_Task prompt_. Output the exact lines that start at the one containing "Image resolution: width=728" and continue to the last line of the entries below; do not output pictures.

Excerpted records: Begin

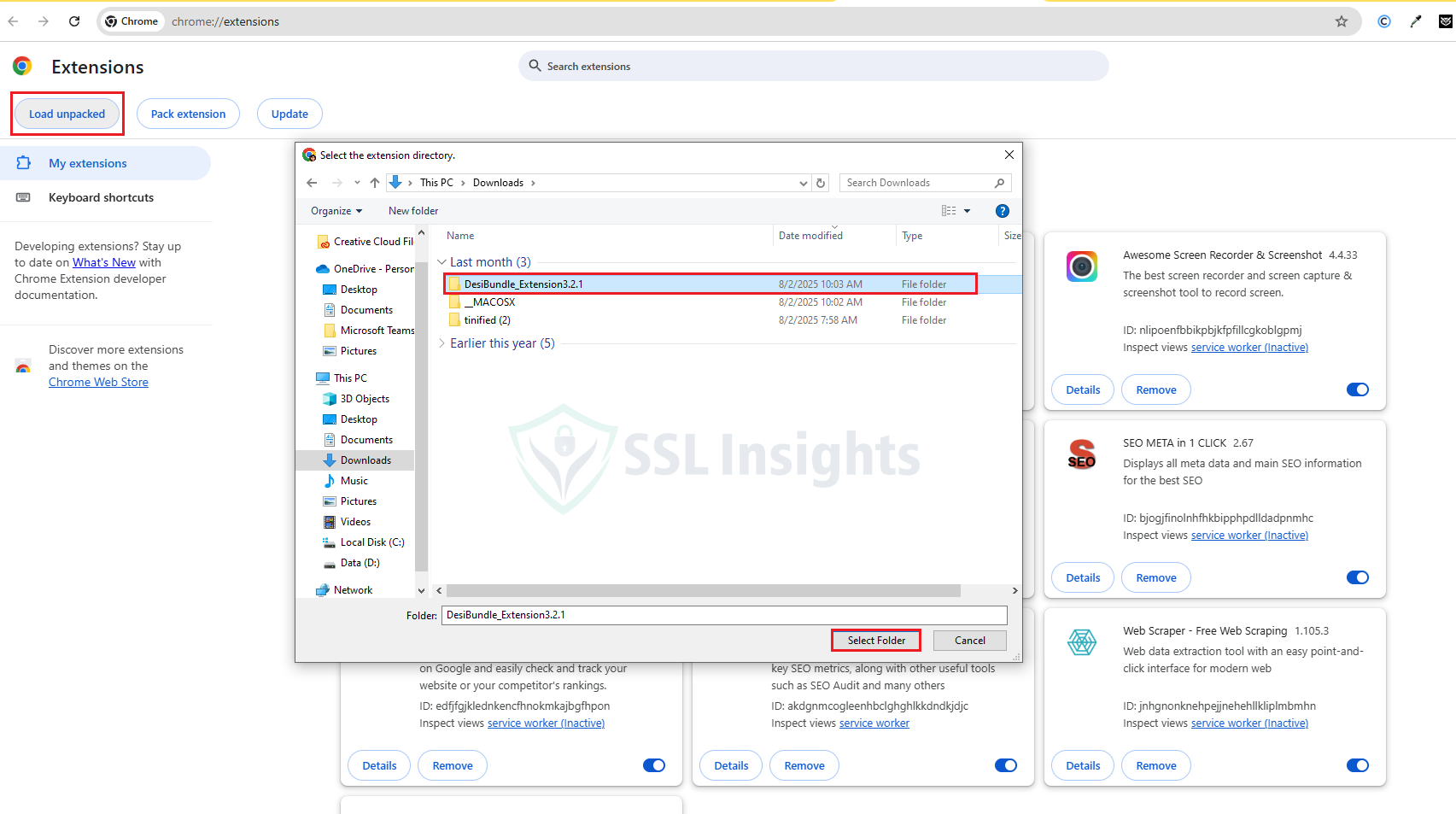Bookmark this page with the star icon
1456x814 pixels.
1341,21
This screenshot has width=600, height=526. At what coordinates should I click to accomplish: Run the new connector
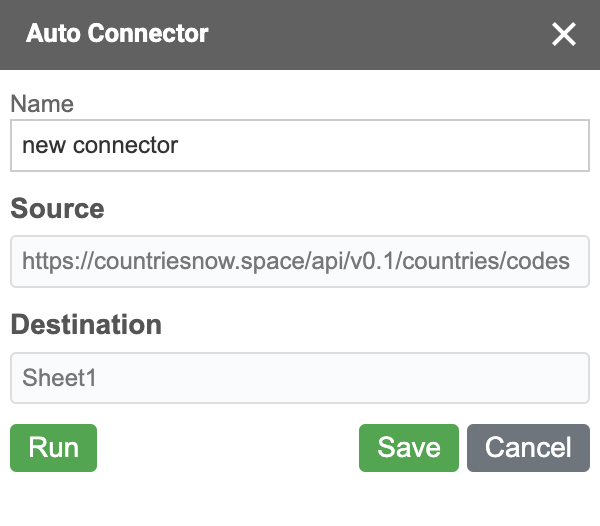(x=54, y=448)
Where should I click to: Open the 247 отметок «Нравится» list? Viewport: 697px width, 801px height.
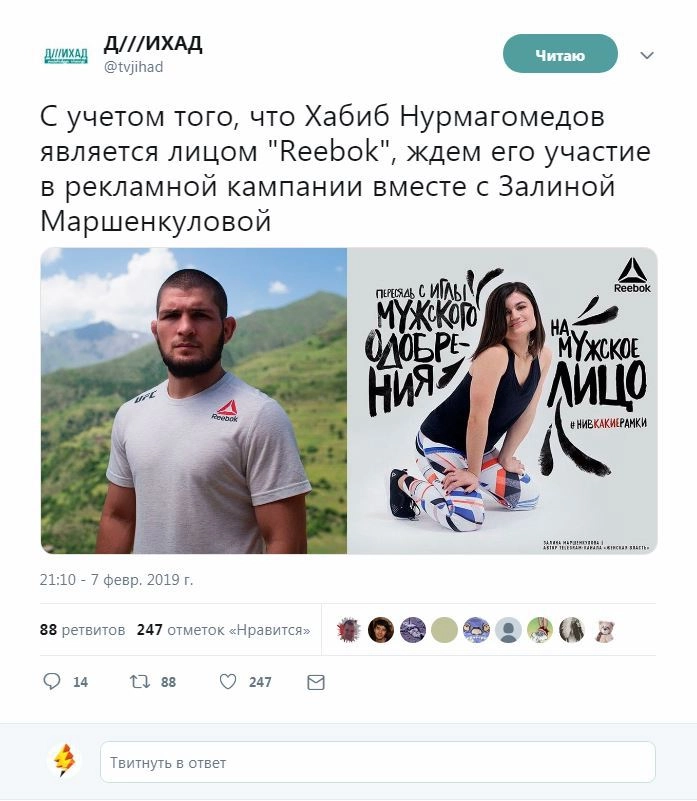tap(223, 630)
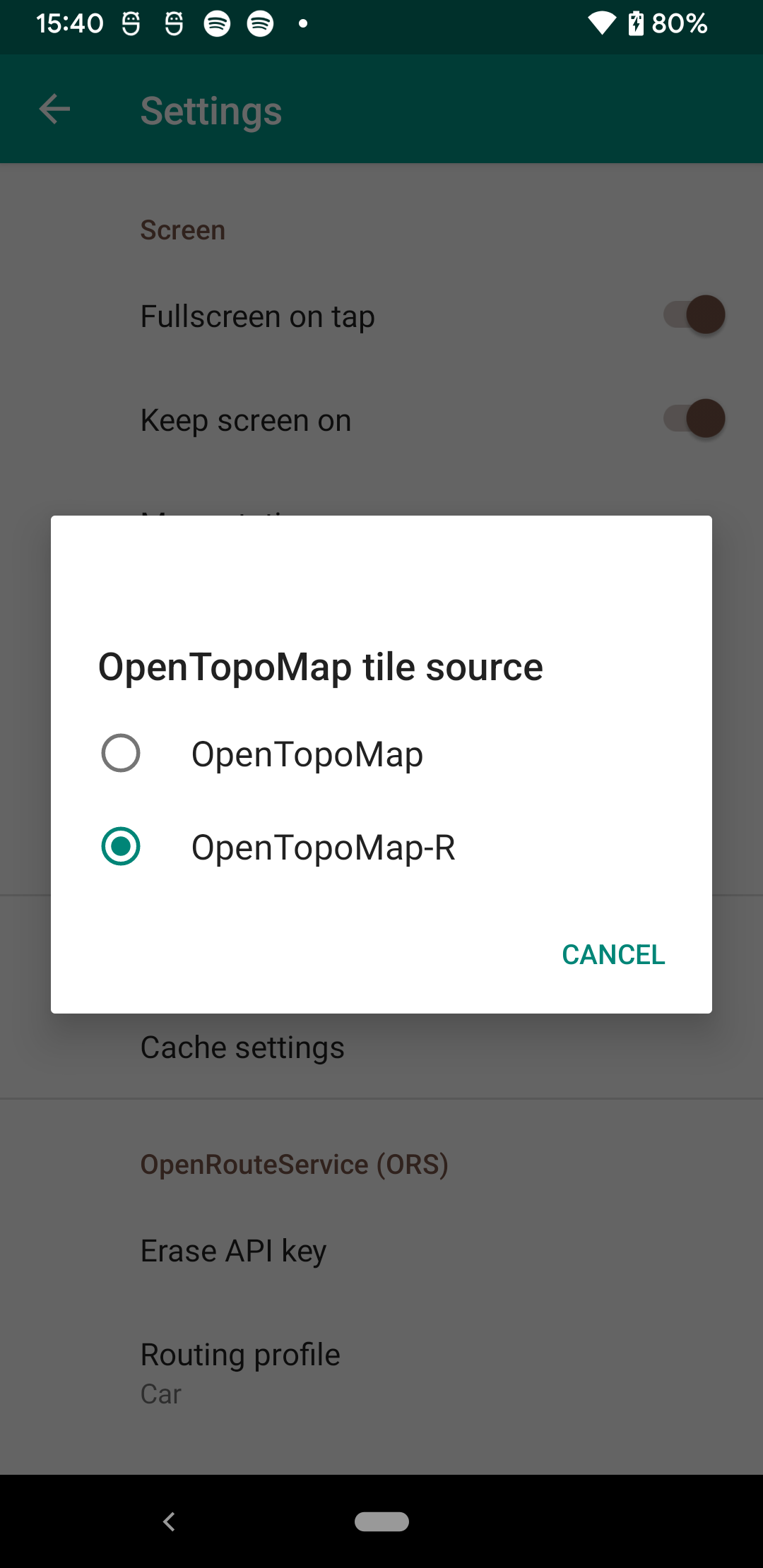Tap the Android navigation back chevron

[169, 1521]
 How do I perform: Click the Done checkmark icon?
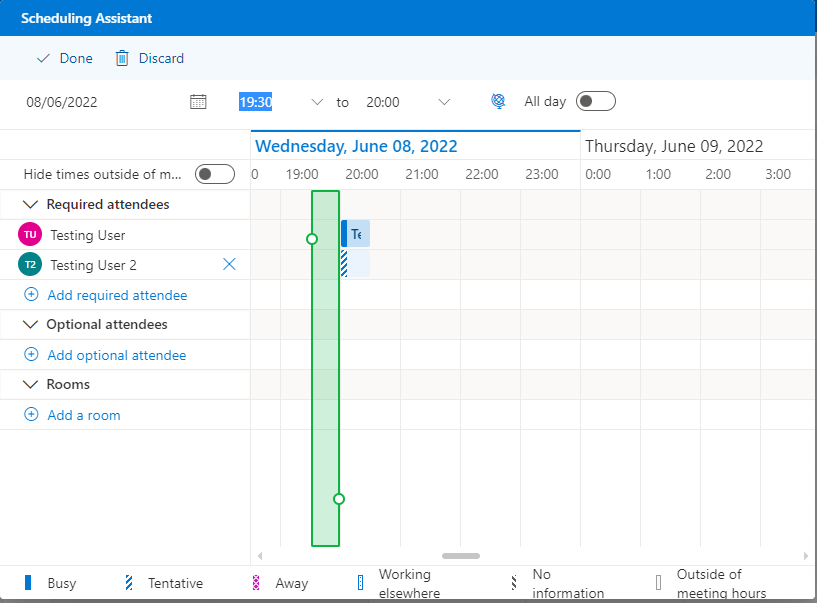[x=43, y=59]
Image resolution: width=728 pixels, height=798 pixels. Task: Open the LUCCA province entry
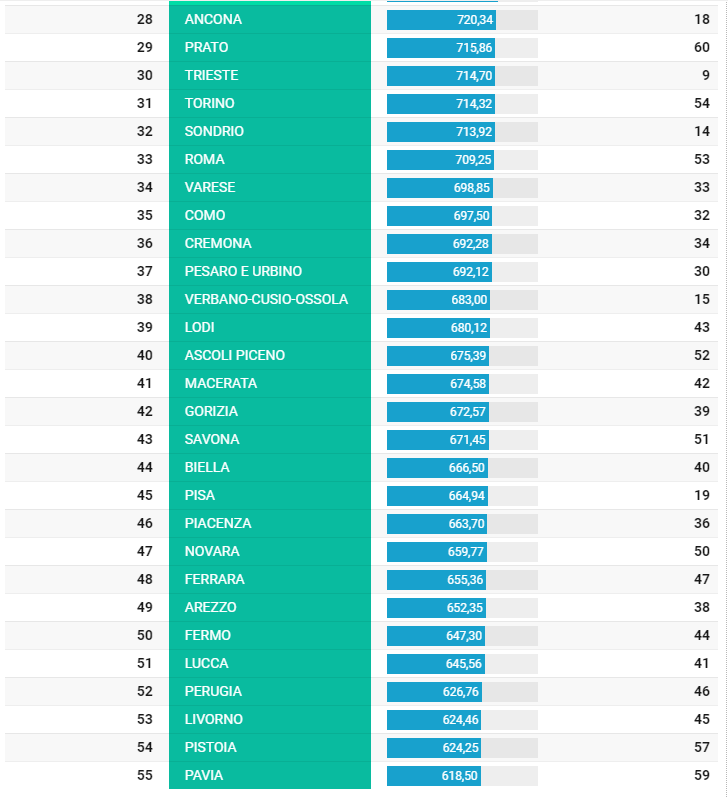point(270,663)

Excerpted records: End

_Output_.
Image resolution: width=728 pixels, height=798 pixels. Task: Open the LUCCA province entry
point(270,663)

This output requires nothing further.